Leblanc writes this about Mulcair's concern about another member of the legislature:
In his 2010 comments, Mr. Mulcair criticized Serge Ménard, a former Bloc Québécois MP and Parti Québécois MNA who had acknowledged to the media that he was offered an envelope from Mr. Vaillancourt.
While Mr. Ménard said he refused the offer, Mr. Mulcair raised questions about his failure to report the matter to authorities, given that he went on to become a prominent PQ minister.
“One thing preoccupies me with that is that a person who went on to become justice minister and public security minister felt that he couldn’t do anything about it,” Mr. Mulcair said at the time.
He added that when someone raised a case of potential wrongdoing with him, “I invited the person to go to the police.”

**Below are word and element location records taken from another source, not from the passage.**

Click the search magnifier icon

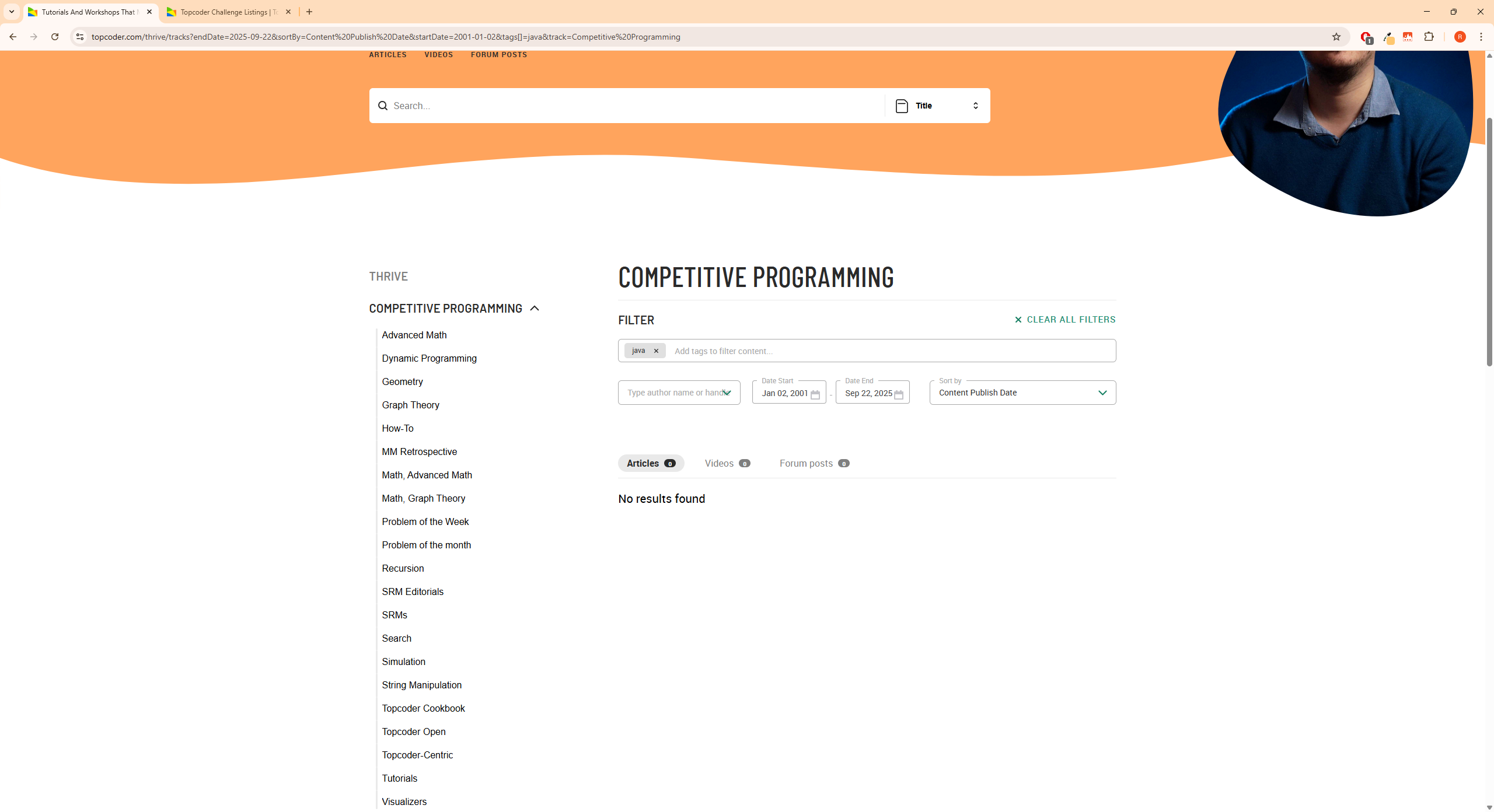tap(383, 106)
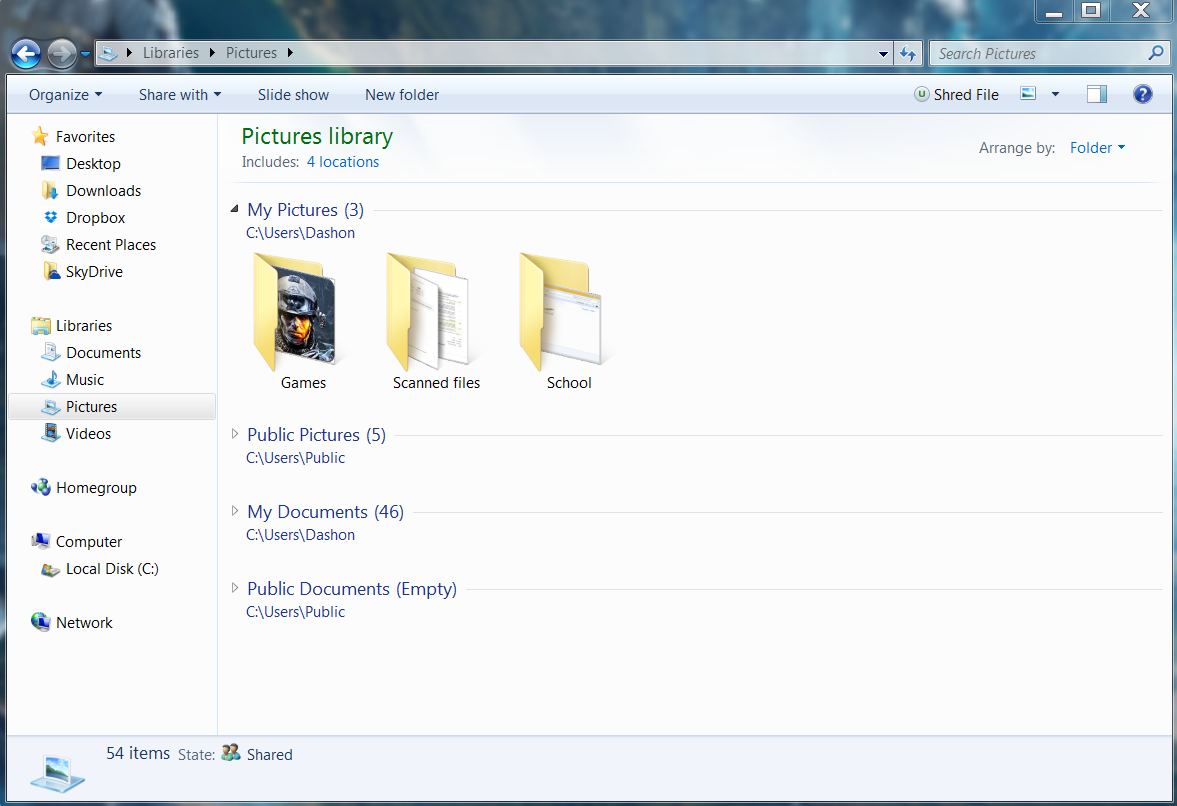Show the preview pane icon

pyautogui.click(x=1096, y=93)
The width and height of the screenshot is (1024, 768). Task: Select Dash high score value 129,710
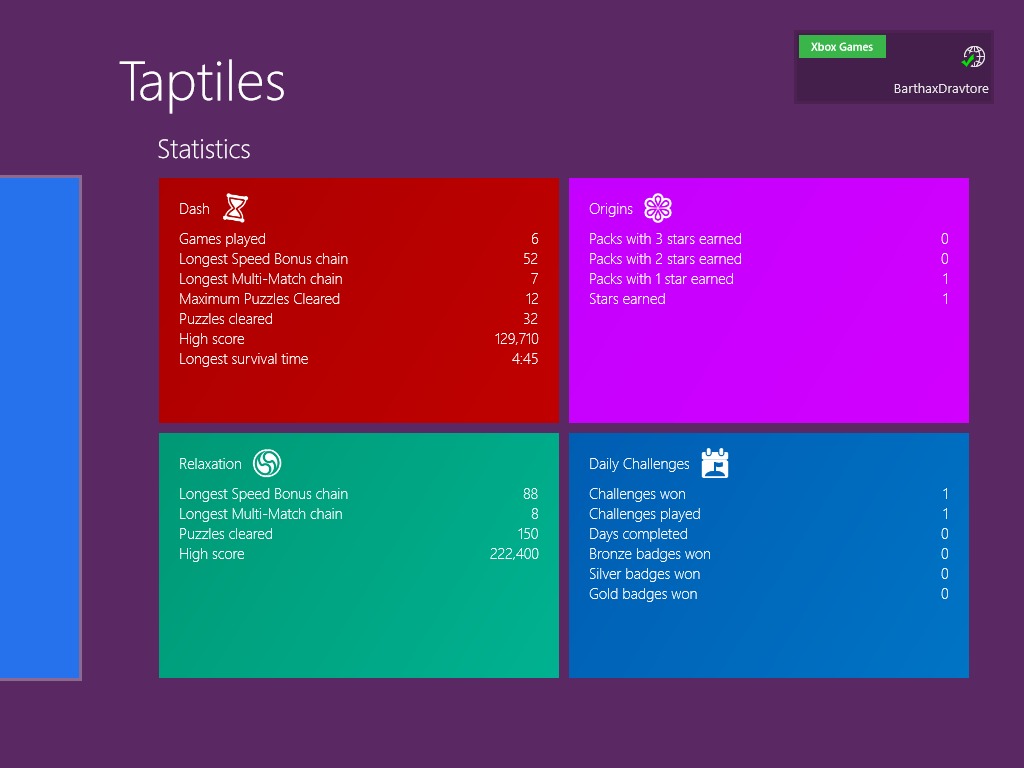pyautogui.click(x=516, y=339)
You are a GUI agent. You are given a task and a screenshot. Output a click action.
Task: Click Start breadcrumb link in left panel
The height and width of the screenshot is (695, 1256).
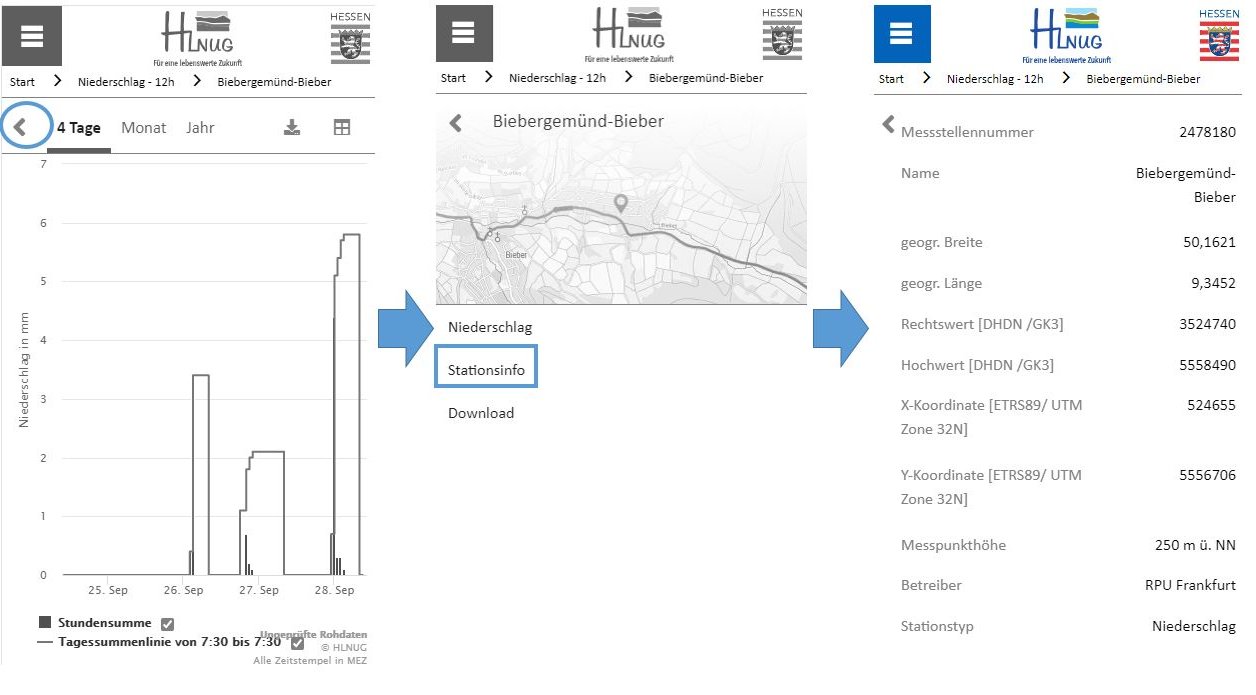click(22, 82)
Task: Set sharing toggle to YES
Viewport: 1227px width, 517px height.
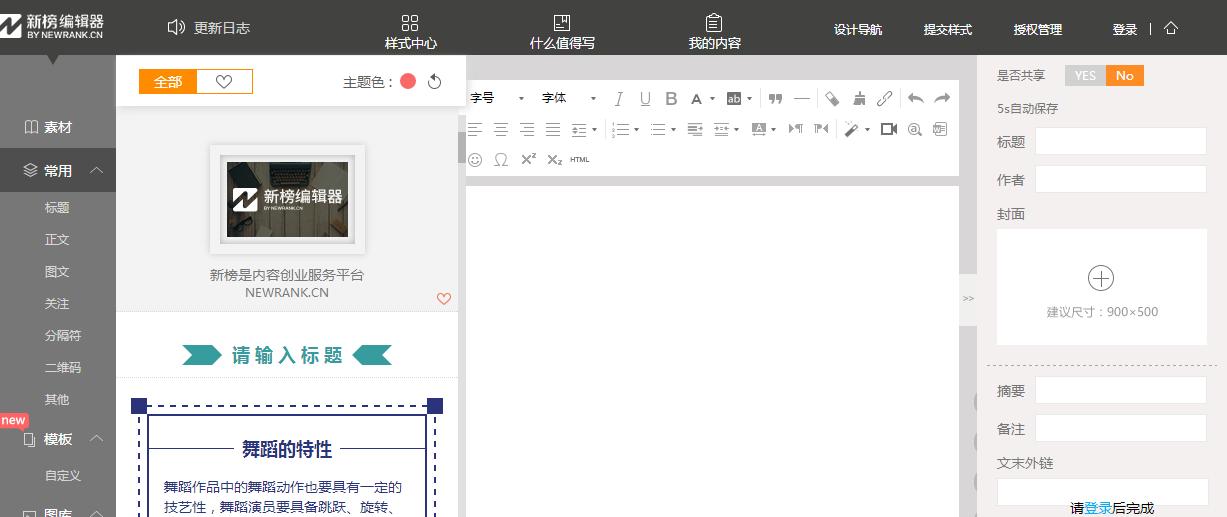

It is not clear from the above quote as to exactly when, in Mulcair's opinion, his fellow legislature member should have told the police about the mayor and the envelope. Should he have done it soon after the envelope was offered by the mayor? If so, why would this duty not also apply to Mulcair? Or should he have done it as soon as he was appointed justice minister? And why just then?
This issue will not go away in a hurry, and the Harper Tory attack ads will hurt Mulcair and his party unless he clarifies issues, especially the nagging question why he never told any authority (the Speaker of the Legislature; the RCMP; the provincial police; the Premier; whoever ...) about his concerns about 'the envelope'.